Tien dagen te Blankenberghe
door een Redacteur in vacantie.
(Vervolg.)
Ik zie van verre Leopold van Wulpen reeds wenken, om ons te beduiden dat onze ‘koesjes’ wachten; Leopold kent al zijne gasten; de Antwerpenaar schijnt hem bijzonder genegen; 't is misschien ook al ijdelheid van onzen kant!
Inderdaad, Leopold houdt al de Antwerpenaars, met of zonder titel, voor ‘stief riek volk’, en voor dergelijk volk wil immers iedereen aan eene badplaats doorgaan?.....

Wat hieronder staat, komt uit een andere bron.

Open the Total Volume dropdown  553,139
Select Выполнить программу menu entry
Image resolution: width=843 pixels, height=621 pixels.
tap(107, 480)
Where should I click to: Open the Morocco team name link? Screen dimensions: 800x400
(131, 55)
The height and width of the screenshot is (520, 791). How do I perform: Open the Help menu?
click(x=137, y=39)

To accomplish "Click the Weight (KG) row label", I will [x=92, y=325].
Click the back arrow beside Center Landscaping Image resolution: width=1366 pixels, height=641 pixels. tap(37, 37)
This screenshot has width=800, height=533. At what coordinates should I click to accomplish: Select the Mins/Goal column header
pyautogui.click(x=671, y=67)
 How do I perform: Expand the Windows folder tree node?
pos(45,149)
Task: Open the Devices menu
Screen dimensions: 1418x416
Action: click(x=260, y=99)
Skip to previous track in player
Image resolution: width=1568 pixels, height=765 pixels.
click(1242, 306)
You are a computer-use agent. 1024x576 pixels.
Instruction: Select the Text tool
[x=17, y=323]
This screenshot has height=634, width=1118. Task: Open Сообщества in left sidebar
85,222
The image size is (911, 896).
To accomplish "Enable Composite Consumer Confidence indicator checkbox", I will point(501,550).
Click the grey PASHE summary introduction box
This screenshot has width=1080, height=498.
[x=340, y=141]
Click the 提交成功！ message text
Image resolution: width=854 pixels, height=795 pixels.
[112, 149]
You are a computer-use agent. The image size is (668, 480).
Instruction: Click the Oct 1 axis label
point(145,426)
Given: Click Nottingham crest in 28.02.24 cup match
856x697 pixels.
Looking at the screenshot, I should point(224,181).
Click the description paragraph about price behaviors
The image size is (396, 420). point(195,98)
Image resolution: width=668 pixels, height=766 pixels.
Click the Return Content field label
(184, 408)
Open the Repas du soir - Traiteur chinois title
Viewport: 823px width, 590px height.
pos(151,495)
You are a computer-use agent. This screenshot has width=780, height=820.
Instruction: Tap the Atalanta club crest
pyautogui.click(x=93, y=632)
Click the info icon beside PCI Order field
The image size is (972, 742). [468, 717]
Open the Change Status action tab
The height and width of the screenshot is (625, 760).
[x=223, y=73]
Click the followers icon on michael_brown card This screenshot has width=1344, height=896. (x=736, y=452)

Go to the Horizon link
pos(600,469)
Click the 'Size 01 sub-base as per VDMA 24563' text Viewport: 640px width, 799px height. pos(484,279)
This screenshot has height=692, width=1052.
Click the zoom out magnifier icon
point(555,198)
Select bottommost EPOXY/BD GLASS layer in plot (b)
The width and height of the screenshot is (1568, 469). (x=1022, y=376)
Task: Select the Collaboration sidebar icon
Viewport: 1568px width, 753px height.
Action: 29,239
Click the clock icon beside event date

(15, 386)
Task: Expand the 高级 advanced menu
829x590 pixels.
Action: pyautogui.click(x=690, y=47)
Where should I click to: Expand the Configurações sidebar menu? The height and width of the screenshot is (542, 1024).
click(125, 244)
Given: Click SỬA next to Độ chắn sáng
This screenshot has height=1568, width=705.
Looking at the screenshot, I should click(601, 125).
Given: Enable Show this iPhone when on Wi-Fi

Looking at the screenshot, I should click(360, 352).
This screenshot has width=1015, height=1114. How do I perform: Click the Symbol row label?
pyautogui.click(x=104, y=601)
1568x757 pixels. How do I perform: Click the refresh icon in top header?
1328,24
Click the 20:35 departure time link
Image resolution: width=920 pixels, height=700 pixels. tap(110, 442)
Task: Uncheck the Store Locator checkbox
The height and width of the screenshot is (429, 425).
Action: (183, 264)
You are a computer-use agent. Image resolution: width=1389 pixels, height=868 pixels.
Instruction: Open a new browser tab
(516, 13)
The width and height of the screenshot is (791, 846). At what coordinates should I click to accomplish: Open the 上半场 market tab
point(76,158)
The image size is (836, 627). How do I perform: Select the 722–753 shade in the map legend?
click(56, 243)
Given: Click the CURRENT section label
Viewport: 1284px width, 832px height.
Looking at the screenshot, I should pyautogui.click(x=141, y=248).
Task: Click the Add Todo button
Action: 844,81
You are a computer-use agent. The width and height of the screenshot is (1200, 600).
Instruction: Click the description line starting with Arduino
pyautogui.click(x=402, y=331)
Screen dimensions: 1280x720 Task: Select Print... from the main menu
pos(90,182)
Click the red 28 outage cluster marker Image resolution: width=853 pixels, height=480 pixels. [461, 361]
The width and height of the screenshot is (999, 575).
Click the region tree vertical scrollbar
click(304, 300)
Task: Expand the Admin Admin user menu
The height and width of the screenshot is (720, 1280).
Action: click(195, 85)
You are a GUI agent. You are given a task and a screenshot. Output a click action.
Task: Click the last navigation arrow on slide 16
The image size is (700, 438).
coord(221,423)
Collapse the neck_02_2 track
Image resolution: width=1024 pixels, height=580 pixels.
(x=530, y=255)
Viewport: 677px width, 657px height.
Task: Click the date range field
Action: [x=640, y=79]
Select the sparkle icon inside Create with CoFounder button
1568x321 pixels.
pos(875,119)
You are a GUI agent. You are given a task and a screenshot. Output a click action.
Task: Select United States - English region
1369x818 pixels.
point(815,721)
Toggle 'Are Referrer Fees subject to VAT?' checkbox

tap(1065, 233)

Dat wil ik u later eens wijsmaken, als ik eenige der snoòs zal beschrijven, die te Blankenberghe poseerden, en die, als poppen uit de marionetten kas, voor mij dansten.....
Den tweeden dag van mijn verblijf wist mijn badmeester reeds wie ik was; want hij sprak me van de zaak Schoep, die destijds zooveel gedruisch maakte: Schoep, die naar de onsterfelijkheid overgaat, omdat hij geweigerd heeft zijn pas geboren kind in het fransch te laten opschrijven.
Hoe een dubbeltje soms toch rollen wil!
De zee brult en buldert; maar zij is nooit zoo onstuimig geweest als de Vlamingen, voor dien reeds in zijne wieg miskenden kleinen Schoep: - de dagbladen hielden donderende proclamatiën in; de herbergredenaar klopte met de vuist op tafel; de tribune-flamingant verklaarde den oorlog aan het verfranschte gouvernement; duizenden en duizenden Vlamingen trokken op, of liever stoomden naar Brussel, en al was eigenlijk hunne vlag, niets... dan de luur van een kind in de wieg - het grootsprekend gouvernement werd bang voor die vlag met onkenbaar wapen......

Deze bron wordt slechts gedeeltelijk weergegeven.